Resume the case summary of New York v. National Highway Traffic Safety Administration, picking up after its last sentence.

Start of Document text

New York v. National Highway Traffic Safety Administration
974 F.3d 87
| 2d Cir. | 2020Background
- Congress created CAFE standards (EPCA) with a per-.1 mpg base penalty originally set at $5; NHTSA administers and applies a base-rate multiplier (adjustable by rule).
- Congress enacted the Inflation Adjustment Act (1990) and amended it (1996); agencies, including NHTSA, treated the CAFE penalty as a “civil monetary penalty” and NHTSA raised the base rate to $5.50 in 1997.
- The 2015 Improvements Act required an initial “catch-up” inflation adjustment by July 1, 2016; NHTSA issued interim/final rules raising the CAFE base to $14 (effective for model year 2019 per this Court’s earlier decision).
- NHTSA delayed and ultimately issued a 2019 Final Rule rolling the rate back to $5.50, arguing the CAFE penalty is not a “civil monetary penalty” and, alternatively, that it could reduce the catch-up increase for negative economic impact. OMB issued an informal letter concurring with NHTSA’s view.
- States and NGOs petitioned for review. The Second Circuit held (1) the CAFE penalty is a “civil monetary penalty” under the Improvements Act and (2) NHTSA’s 2019 reconsideration based on economic effects was untimely and unauthorized, vacating the 2019 Final Rule and leaving the $14 rate in force.

End of Document text
Start of Raw data

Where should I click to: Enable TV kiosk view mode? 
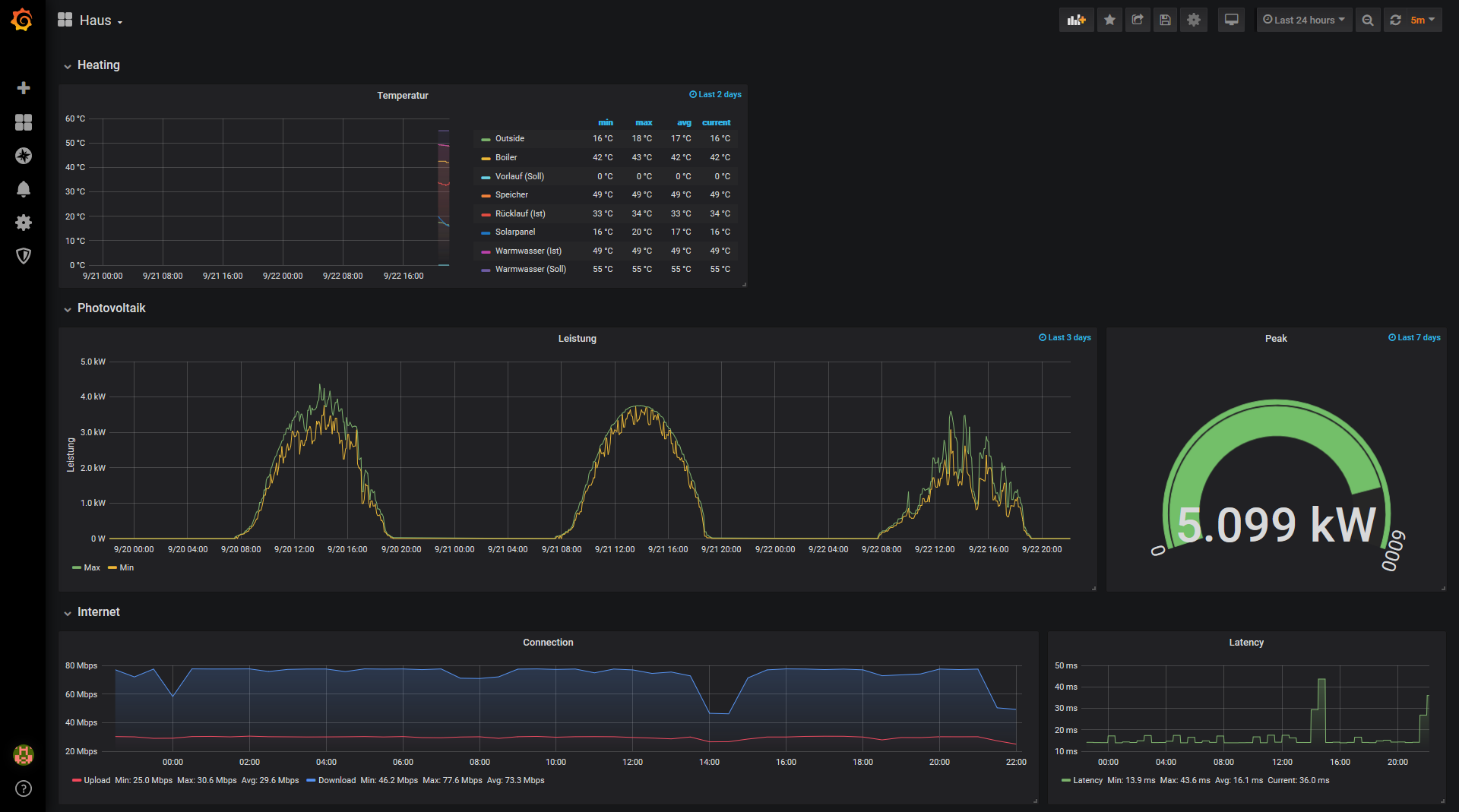[1231, 20]
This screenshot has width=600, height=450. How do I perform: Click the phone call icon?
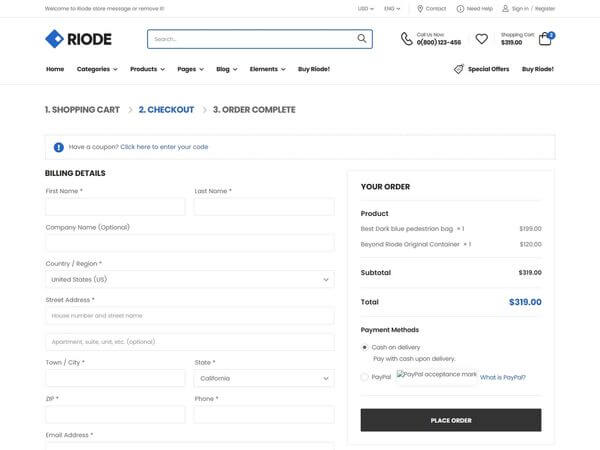point(406,39)
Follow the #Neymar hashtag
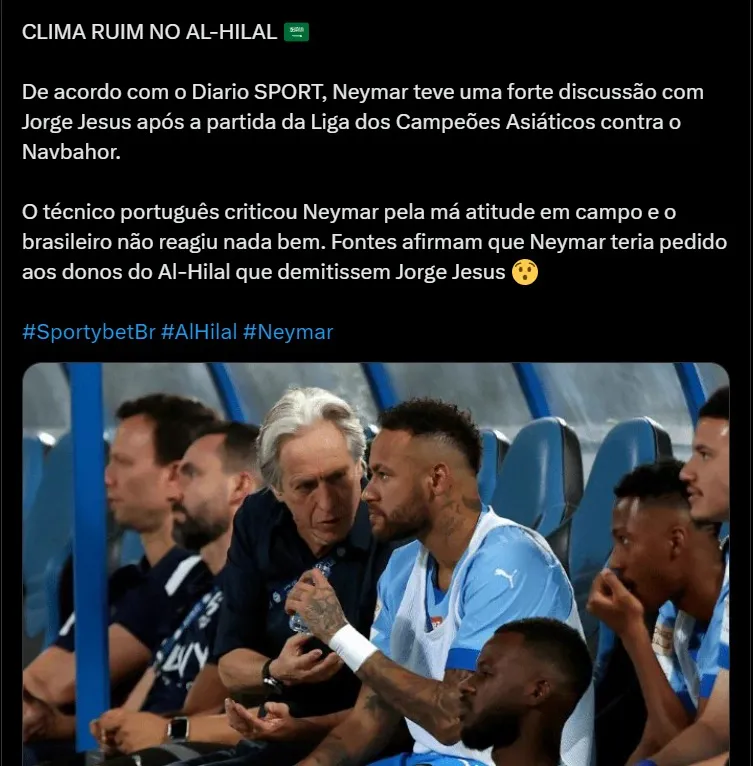753x766 pixels. [288, 332]
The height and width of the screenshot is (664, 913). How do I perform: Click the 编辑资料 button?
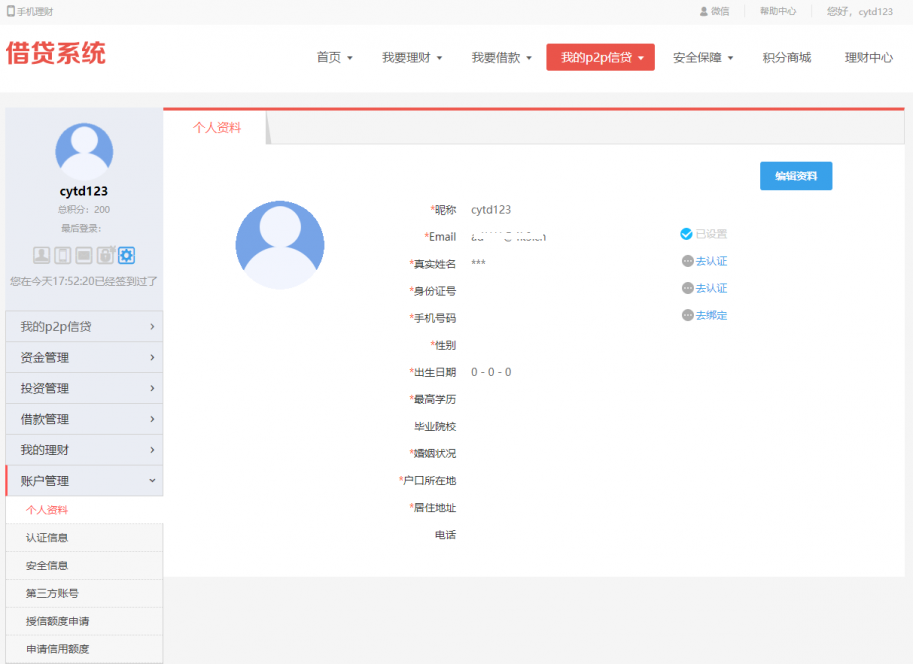coord(796,176)
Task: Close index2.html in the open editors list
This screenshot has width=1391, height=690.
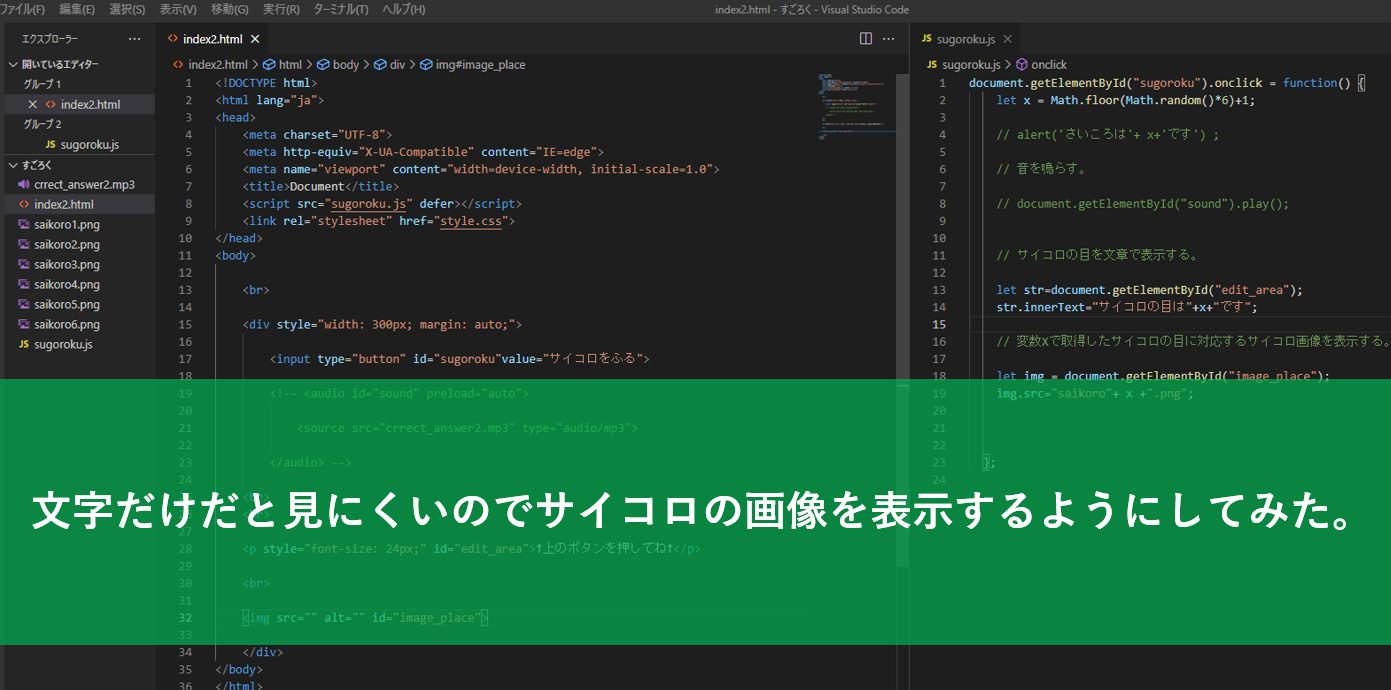Action: click(x=32, y=105)
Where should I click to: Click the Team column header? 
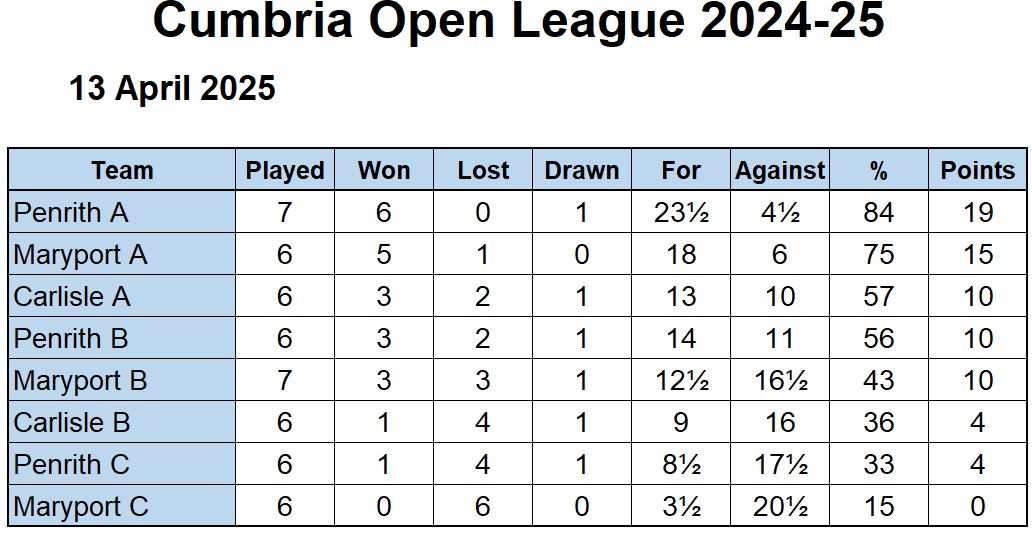[x=122, y=170]
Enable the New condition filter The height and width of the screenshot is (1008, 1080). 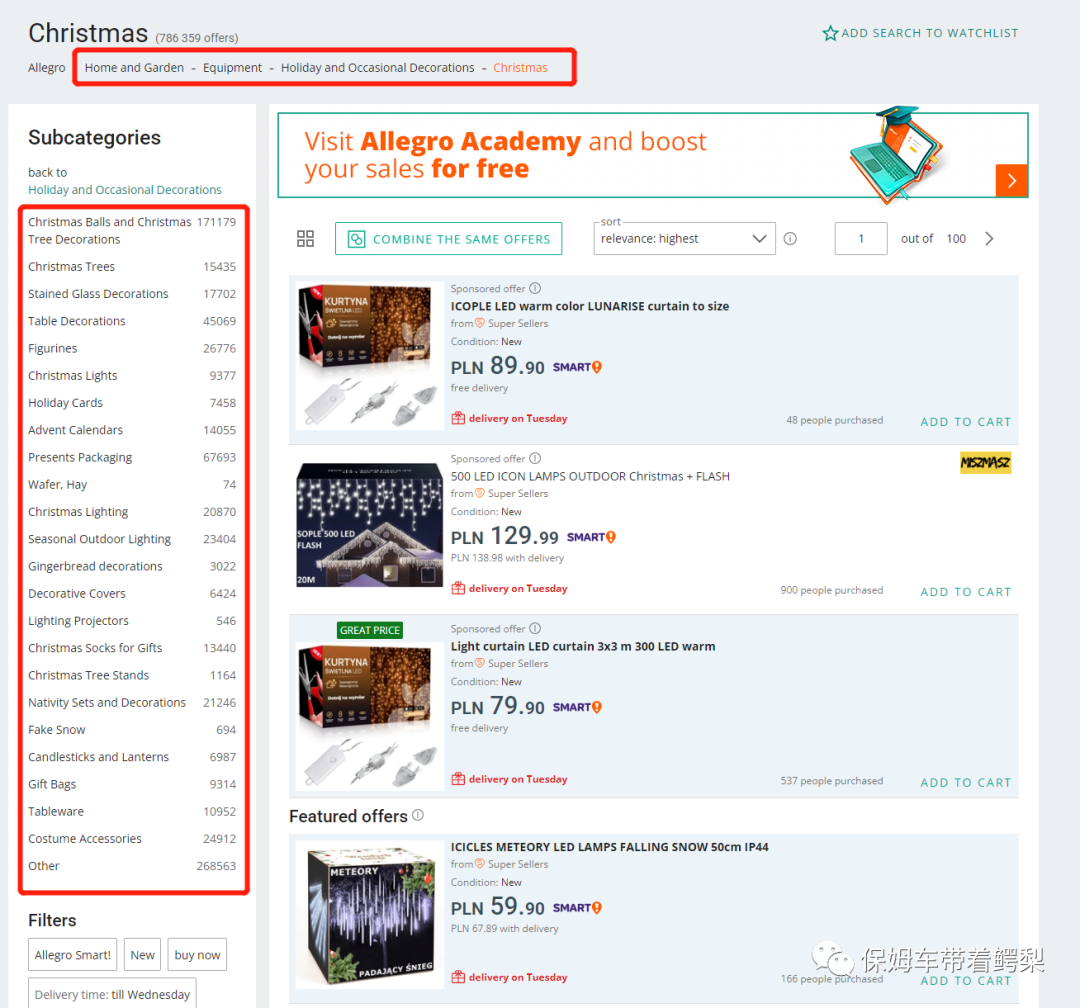coord(143,955)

End of Raw data

◆ **Expected output**
Issues
| Issue | Plaintiff's Argument | Defendant's Argument | Held |
|---|---|---|---|
| Whether CAFE penalty is a “civil monetary penalty” under the Improvements Act | It meets the statutory definition: a specific monetary amount (base dollar rate used as multiplier) assessed/enforced by an agency via administrative/civil process | Not a specific monetary amount because the penalty is a formula/aggregate, not a standalone fixed sum; agency interpretation supports that view | Held: Yes. The base rate is a specific dollar amount used as a multiplier, so CAFE is a civil monetary penalty. |
| Whether NHTSA could reverse the 2016 catch-up adjustment in 2019 on economic-impact grounds | Improvements Act set a narrow, time‑sensitive window for reducing the initial catch-up (must be done in 2016 and notify OMB), so 2019 reconsideration was unauthorized | The statute allows further consideration after an interim final rule; no explicit deadline for final reconsideration | Held: No. The statutory schedule is circumscribed; the window to reduce the initial catch-up closed well before 2019, so NHTSA exceeded its authority. |
Key Cases Cited
- NRDC v. NHTSA, 894 F.3d 95 (2d Cir. 2018) (vacated NHTSA’s indefinite delay and held the 2016 catch-up increase was in force)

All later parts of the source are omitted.